Transparent supply chains can also mean new business opportunities as an increasing number of consumers look for sustainable products. Retail giant Wal-Mart launched the world’s first fully traceable jewellery line – Love, Earth – in July 2008. Each piece of the jewellery comes with a traceability tag that has a code on it. Customers can go to Love, Earth’s website and enter the code to see where their piece of jewellery was mined and manufactured, learn about suppliers’ social and environmental programmes and the sustainability standards used to select the suppliers.

For the Love, Earth range of jewellery, Wal-Mart has partnered with mining companies Rio Tinto and Newmont for the supply of gold and silver, and Aurafin, a Florida-based jewellery manufacturer for making the product. Conservation International, a Washington-based environmental NGO, advises on the sustainability criteria. Love, Earth was initially set up for gold and silver jewellery, and Wal-Mart plans to introduce fully traceable diamonds in the next phase. The company says its target is to source at least 10% of its entire jewellery range from fully traceable sources by 2010.

Historic Futures provided the online traceability tool for Wal-Mart’s Love, Earth range. Wilson says there is a misconception that establishing global supply chain traceability is something that cannot be achieved. The use of technology makes it possible to establish traceability programmes even in the most complex supply chains.

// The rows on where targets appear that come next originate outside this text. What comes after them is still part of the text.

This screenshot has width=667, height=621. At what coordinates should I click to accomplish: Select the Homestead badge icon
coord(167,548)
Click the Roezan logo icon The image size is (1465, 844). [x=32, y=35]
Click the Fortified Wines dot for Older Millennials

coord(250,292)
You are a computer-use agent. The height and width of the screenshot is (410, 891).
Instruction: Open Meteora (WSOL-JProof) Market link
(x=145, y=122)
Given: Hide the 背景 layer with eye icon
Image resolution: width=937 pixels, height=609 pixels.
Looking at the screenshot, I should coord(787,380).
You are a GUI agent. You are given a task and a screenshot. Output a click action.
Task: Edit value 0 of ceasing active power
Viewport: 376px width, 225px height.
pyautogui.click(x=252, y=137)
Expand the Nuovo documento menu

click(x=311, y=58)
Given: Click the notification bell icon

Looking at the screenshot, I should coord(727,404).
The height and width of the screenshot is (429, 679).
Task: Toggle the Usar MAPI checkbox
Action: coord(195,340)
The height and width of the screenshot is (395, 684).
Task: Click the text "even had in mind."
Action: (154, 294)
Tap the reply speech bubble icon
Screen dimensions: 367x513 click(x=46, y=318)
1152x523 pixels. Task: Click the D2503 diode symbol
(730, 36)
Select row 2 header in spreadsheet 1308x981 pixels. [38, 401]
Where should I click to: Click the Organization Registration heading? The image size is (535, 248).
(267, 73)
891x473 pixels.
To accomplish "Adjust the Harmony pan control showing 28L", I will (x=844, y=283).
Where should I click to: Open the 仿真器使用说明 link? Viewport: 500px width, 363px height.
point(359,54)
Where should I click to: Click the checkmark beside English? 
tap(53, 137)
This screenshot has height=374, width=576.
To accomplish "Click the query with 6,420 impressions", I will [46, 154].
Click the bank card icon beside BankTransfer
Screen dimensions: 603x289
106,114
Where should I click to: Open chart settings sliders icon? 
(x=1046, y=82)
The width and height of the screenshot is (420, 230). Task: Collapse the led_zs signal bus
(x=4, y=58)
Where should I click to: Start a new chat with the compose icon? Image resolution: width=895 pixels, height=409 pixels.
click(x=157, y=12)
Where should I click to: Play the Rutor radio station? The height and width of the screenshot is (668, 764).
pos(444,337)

He says the information already exists across supply chains, and only needs to be fed into an integrated system to bring full visibility of the processes being used in the entire supply chain.

The key challenge, Wilson says, lies in engaging with suppliers and suppliers’ suppliers as well as educating employees at all levels in how to implement traceability on a day-to-day basis by entering the necessary information in the system.

Enter technology

The use of technology such as radio frequency identification (RFID), bar coding and web-based systems is making traceability relatively easy. While bar coding limits the information to only a few thousand characters, RFID tags can contain more information. But RFID tags may not be effective in complex supply chains where the raw material changes hands several times and gets mixed with supplies from multiple sources a number of times, as is the case with cotton or palm oil.

Wilson says web-based tools are more effective as they allow each constituent in the supply chain to feed in its own information, and the data collected can be managed easily. Web-based tools are also economical. “A multimillion pound business can have a web-based tool by paying as little as £60 a month.”

Another way to implement traceability is to establish a clear trail of documents such as certifications, test reports, material specifications, country of origin, bills of lading, pallet labels, invoices and purchase orders, delivery receipts, shipping advice and packing slips, starting from the point of origin for each part, ingredient or raw material and finishing with the end product. But relying only on a paper trail can make the process unmanageable in large and multi-tier supply chains.

“Getting all the stakeholders along the chain to input information correctly will require training and capacity building across language, education and cultural boundaries,” says Sean Ansett. He says brands need to forge closer relationships with their suppliers and be willing to transfer technical skills to implement an effective traceability programme. But first of all, brands need to realise that traceability must be part of their sustainability commitments.

Benefits of supply chain traceability

  • Enables measurement of sustainability performance.
  • Minimises reputational risk from scandals.
  • Wins consumer trust and loyalty and thereby drives sales.
  • Helps improve efficiencies, processes and quality by better information management.
  • Reduces cost of business by improved efficiencies.
  • Opens up new business opportunities.